On July 29th, Equifax discovered that it had suffered a massive cybersecurity breach that is believed to affect 143 million customers, nearly three quarters of the population of the country. This breach occurred from mid-May until it was discovered in July, giving hackers unlimited access to private, financial information. The information that was hacked included customer’s social security numbers, birth dates, addresses, and some driver’s license numbers. Around 200,000 credit card numbers and the personal information from around 182,000 customers in a credit dispute were also compromised. The breach affected resident in the U.K and Canada as well.

One of the three nationwide credit-reporting companies, Equifax tracks and rates the credit worthiness of most Americans. The company has access to every part of a person’s financial information, including rent payments, child support, and loans applications. Unfortunately, many people may not realize that they are vulnerable to an Equifax cybersecurity breach because Equifax purchases public records, and credit card companies and retailers share your information with them freely.

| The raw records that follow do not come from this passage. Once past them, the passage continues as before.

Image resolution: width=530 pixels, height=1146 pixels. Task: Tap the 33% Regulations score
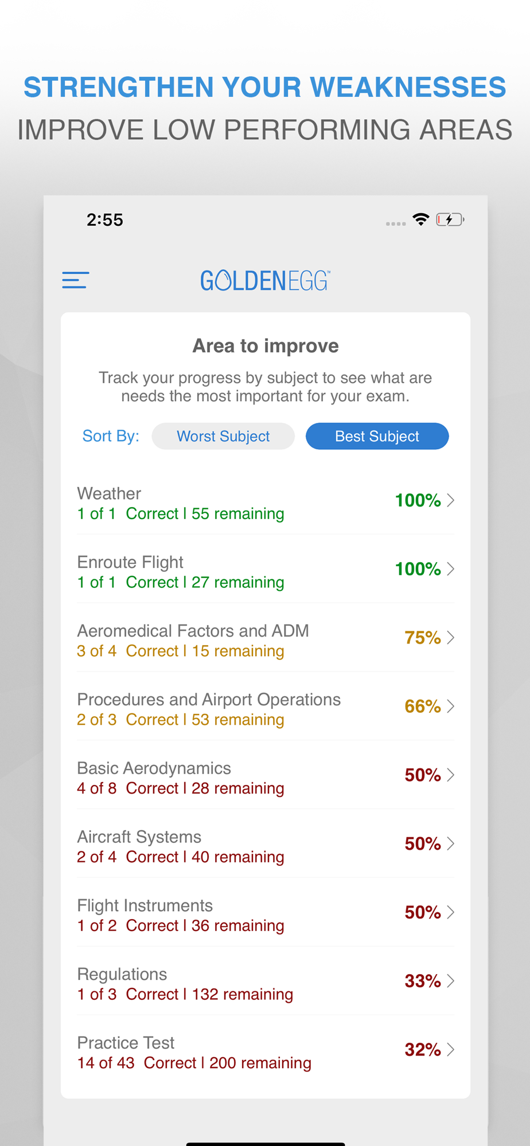[x=422, y=981]
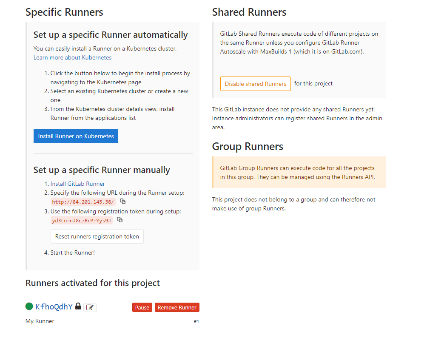Disable shared Runners for this project
This screenshot has height=346, width=444.
point(255,84)
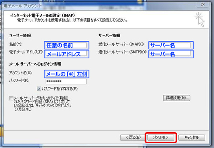The height and width of the screenshot is (148, 214).
Task: Click the 受信メール サーバー (IMAP) input field
Action: pos(171,45)
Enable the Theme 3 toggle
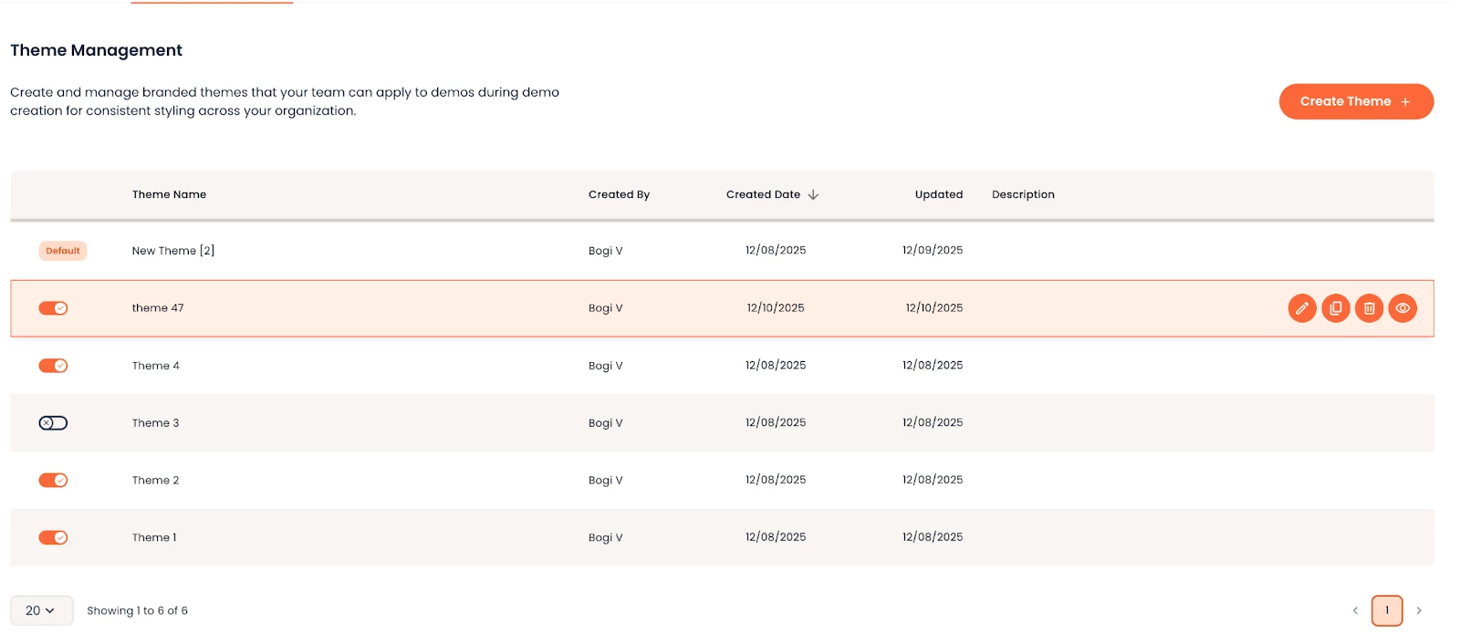The width and height of the screenshot is (1460, 633). point(53,423)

If you fear you may have been compromised, you can check your status at www.equifaxsecurity2017.com/potential-impact/ (Link is no longer active). When you go to the Equifax site, you can sign up for a free full year of monitoring and identity theft protection. At first Equifax was forcing people to sign a waiver, agreeing not to participate in the class action lawsuit if they accepted the year of free monitoring, but public outcry has forced them to change this requirement. Equifax is now offering the full year and anyone who takes the coverage will not have to waive their rights to participate in the class action lawsuit. 

What can you do to protect yourself, especially if you don’t trust Equifax to do it for you? CreditKarma.com offers a free credit report from the three credit bureaus, in addition to monitoring and alerts. Check with your bank or credit card company for assistance if you discover you’re a victim of the breach. Discover has also started offering free monitoring for their card holders. If you want a paid service, you can try LifeLock and Identity Guard, which offer a broader range of identity theft protection. You should also pull your credit report annually and review it for any unauthorized accounts.

Finally, the best solution to protect your identity is to impose a freeze on your credit files. In order to do this, you must contact each credit bureau separately, but it prevents new creditors from accessing your credit record and makes it harder for thieves to open up accounts in your name.

If this nuclear option is not for you, you can also get a free 90-day fraud alert on your credit report. A fraud alert forces creditors to take an extra step to verify your identity, but doesn’t block access to your credit. However, unless you are a victim of fraud, you have to renew your fraud alert every 90 days.

If you are a victim of identity theft, you are eligible for an extended fraud alert of seven years and you are allowed two credit reports every twelve months from each credit agency.

Ultimately, you need to be vigilant in protecting yourself. Report any suspicious activity to your bank or credit companies, monitor your credit report once a year, and check the Equifax website to see if you or a family member was a victim of this latest massive cyberattack.